Originally posted by Palynka
I agree with everything, I just don't see simply this in Zen texts.
Perhaps due to not having experienced something that I can truly call a non-dualist experience, I don't read Zen texts like that at all. I see mostly a strong denial of dichotomy.
Things like:
The more you think about these matters, the farther you are from the truth.
or
[i] ot agree with the denial of thought itself, implicit or explicit in so many other passages...
[/i]I understand. There is also a certain cultural “coding” in Zen texts (remember, Seng T’san is an early Chinese Zennist).
But Zen practice is to get before thinking. That is why no Zen master is going to say, “Just think about this a lot.” Zen is aimed at (the existential) experience.
I guess I’m just acting here as an interpreter. You agree with me; I agree with Seng T’san. Now, I could cop out and just say that I’ve studied this stuff a lot, and so what you find mystifying, I don’t. But that is a cop-out. It was the Zen approach that knocked me out of my conventional, conditioned habits of thinking—admittedly, first in another interpreter, a western philosopher named Paul Wienpahl in a book called
Zen Diary. Then Alan Watts, D.T. Suzuki, Shunryu Suzuki, etc., etc. But, eventually, I had to taste the bourbon for myself. Zen is also empirical.

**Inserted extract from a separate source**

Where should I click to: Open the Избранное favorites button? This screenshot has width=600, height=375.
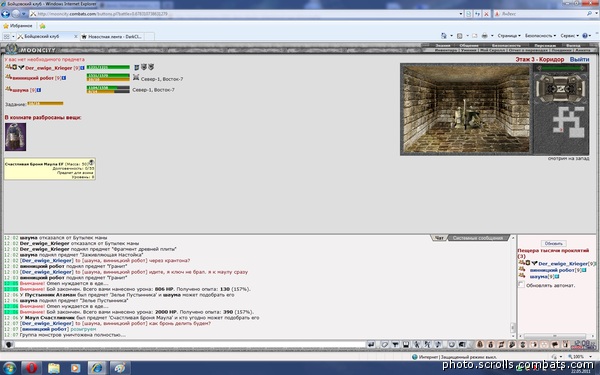pos(18,26)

I really could care less whether “Zen Buddhism” is your meat (or bourbon) or not. If you understand what I tried to present with my examples of subject-predicate language, then you understand enough of “philosophical Zen”. (And I am far more verbose, and less focused in how I present this stuff, than Seng T’san is!)
Are you able to observe how your thoughts arise, associate, form complexes, etc. in the same way, with the same basic awareness with which you can observe, say, a flock of birds? If you can, you are close to the realization that allows you to treat thinking just like any other useful activity in your life—eating, getting dressed, playing ball, making love—without confusion.

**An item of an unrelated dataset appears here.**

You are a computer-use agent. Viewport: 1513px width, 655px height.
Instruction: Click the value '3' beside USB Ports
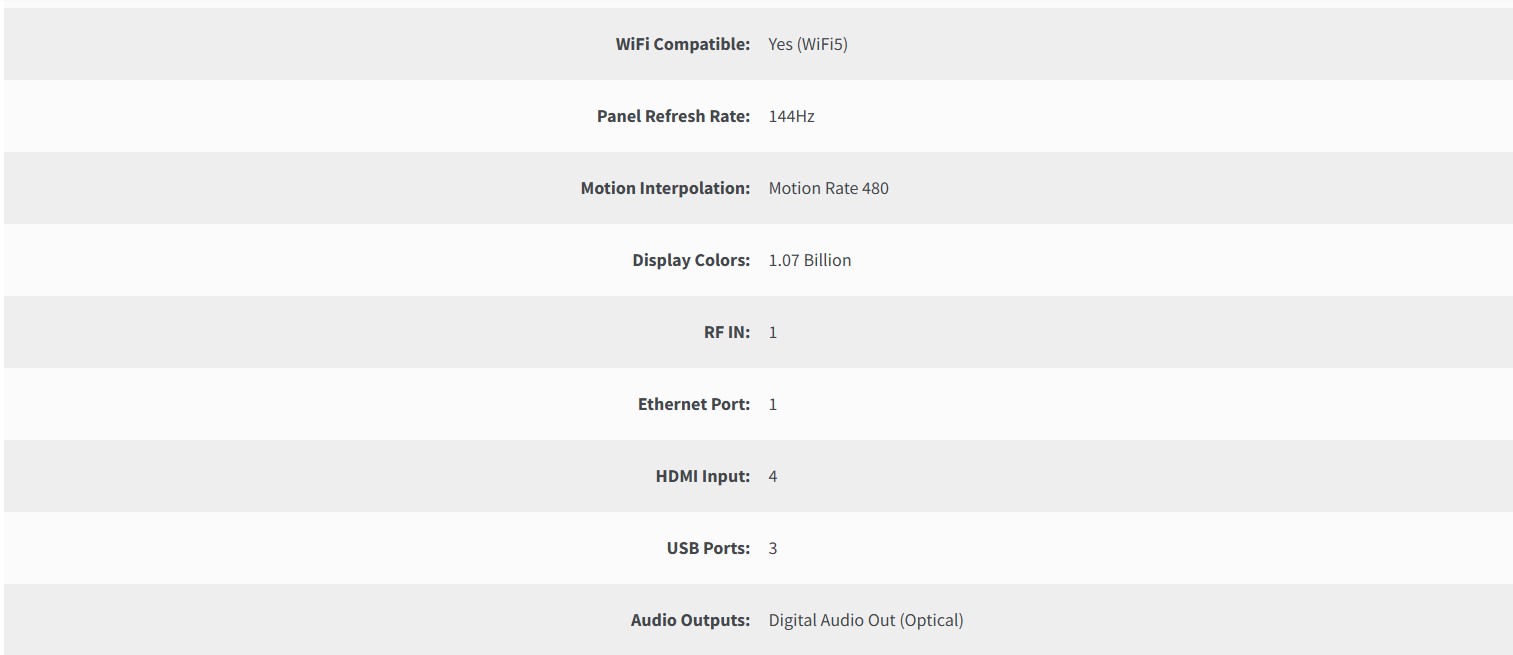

And you can focus your attention where you will. I have spent that last 36 hours or so with a fever, chills, etc. etc. That’s just a physical condition—what the Buddha called suffering is something that I would add to that condition. I’ve had some moments of suffering—but then I remembered that I could refocus my attention where I choose. There you have it: awareness and focus (and practice: remembering to do it). All of Zen, all of zone. 🙂 Except for doing it, of course.
For those of us who are thinkers, who like thinking about such things, dualism/non-dualism is part of it. So, we discuss it here. Just another activity, like basketball.
EDIT:
Although I truly appreciate the idea of letting go of opinions in the sense of preconceptions, I cannot agree with the denial of thought itself, implicit or explicit in so many other passages...
Such things ought not to be taken out of context. And the context is therapeutic. If one does not have a specific illness/injury, one does not need a specific medicine/therapy. People get lost in their maps: to them, Seng T’san says: “If you keep making more maps, you’ll just get further from the territory.” Put the maps (the Bible, the Upanishads, the Sutras, Seng T’san’s words) down, and look!
Your immediate reaction is to defend the map. Now, however, imagine Seng T’san’s words being addressed to the typical Biblical Christian that you argue with—who just keeps quoting more Biblical passages at you.
It’s not denial of thought itself—it is the need to stop thinking, in order to see what it is that one is thinking about. Until one does that, one’s continued thinking is no different from continued Bible-quoting.